Qui est finalement responsable de cette situation ? Alors qu’Aung San Suu Kyi a été fortement critiquée à l’étranger à la fin de l’année 2017 et au début de l’année 2018 pour sa responsabilité dans cette crise, il convient de rappeler qu’elle et son parti de la NLD n’ont presque aucune prise sur les forces militaires et policières ; ils n’ont aucune visibilité de ce qui se passe réellement sur le terrain puisque le nord de l’Arakan a été mis sous administration militaire. En dépit de son statut de dirigeante démocratiquement élue, elle ne peut donc pas empêcher les violences envers les Rohingya. Elle ne peut pas davantage condamner ces violences. En effet, elle a besoin de négocier des concessions avec l’armée pour réformer la constitution et pour signer des cessez-le-feu avec différents groupes armés birmans : elle se trouve donc contrainte par des raisons stratégiques. Par ailleurs, s’il existe une unanimité en Occident pour dénoncer les violences envers les Rohingya, en Birmanie l’action de l’armée est massivement soutenue par une large majorité de la population qui est très réceptive aux discours islamophobes. Aung San Suu Kyi se mettrait donc son propre peuple à dos et perdrait tout crédit politique si elle soutenait ouvertement la cause des Rohingya. Cependant, au-delà de la simple hypothèse du calcul politique, il semble que la prix Nobel de la paix cautionne vraiment ce qui se passe en Arakan, comme le montrent ses propos (accusation de l’ONU, dénonciation des postures de la communauté internationale). Dans ce contexte, les condamnations internationales ne font que renforcer la popularité de l’armée et d’Aung San Suu Kyi auprès des Birmans ; les sanctions envers la Birmanie restent symboliques.

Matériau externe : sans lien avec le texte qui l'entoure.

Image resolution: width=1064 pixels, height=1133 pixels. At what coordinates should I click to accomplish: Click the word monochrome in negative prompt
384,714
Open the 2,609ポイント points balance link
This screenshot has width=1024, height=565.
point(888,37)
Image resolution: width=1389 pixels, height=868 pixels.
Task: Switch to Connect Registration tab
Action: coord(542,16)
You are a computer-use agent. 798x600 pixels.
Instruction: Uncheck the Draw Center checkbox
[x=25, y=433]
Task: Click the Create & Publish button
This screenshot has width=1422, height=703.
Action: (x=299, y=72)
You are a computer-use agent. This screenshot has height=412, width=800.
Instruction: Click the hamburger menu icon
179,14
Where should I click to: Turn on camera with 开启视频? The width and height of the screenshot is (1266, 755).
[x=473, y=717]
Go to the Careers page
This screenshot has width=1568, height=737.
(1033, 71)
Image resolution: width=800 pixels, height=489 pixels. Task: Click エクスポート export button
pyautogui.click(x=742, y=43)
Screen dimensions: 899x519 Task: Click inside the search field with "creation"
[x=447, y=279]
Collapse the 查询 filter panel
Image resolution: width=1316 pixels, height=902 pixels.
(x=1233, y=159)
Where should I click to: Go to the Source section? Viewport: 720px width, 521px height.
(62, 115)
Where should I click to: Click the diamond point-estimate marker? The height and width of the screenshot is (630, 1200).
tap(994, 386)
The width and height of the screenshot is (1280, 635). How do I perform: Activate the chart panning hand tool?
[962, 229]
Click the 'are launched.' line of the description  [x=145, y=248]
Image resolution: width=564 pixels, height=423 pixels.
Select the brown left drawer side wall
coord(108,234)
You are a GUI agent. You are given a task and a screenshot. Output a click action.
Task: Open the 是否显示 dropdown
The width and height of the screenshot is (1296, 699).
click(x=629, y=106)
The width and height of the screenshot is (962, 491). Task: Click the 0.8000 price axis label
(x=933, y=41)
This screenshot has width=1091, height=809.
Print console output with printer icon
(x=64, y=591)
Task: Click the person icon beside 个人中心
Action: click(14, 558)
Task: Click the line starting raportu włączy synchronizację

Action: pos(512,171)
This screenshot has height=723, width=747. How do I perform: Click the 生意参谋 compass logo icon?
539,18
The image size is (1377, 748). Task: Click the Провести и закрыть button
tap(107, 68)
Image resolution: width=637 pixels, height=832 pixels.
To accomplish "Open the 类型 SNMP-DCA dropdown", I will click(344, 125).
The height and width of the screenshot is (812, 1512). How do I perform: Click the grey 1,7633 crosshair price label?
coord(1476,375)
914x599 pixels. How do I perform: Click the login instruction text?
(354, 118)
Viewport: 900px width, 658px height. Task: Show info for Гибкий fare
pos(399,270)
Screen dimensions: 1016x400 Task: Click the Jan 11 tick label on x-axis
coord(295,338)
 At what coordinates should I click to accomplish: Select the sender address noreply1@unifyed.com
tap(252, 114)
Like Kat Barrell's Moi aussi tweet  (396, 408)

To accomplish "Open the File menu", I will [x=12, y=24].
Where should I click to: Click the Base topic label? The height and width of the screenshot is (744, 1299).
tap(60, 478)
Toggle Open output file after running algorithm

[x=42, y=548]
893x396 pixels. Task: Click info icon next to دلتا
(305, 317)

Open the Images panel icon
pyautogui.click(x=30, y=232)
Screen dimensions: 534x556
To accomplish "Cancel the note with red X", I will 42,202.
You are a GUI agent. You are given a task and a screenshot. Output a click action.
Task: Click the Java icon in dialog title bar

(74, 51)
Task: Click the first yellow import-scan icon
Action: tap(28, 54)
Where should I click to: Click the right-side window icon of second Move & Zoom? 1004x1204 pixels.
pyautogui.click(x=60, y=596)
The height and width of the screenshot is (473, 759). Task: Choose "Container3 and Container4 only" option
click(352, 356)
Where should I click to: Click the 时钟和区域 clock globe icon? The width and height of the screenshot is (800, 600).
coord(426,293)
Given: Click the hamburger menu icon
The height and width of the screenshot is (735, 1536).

La Birmanie, fermée au monde pendant une cinquantaine d’années, apparaît en effet comme un nouveau marché incontournable pour les entreprises occidentales et l’argument économique vient s’imposer face aux dénonciations humanitaires. Enfin, plus les Occidentaux isolent la Birmanie, plus ils favorisent son rapprochement avec la Chine.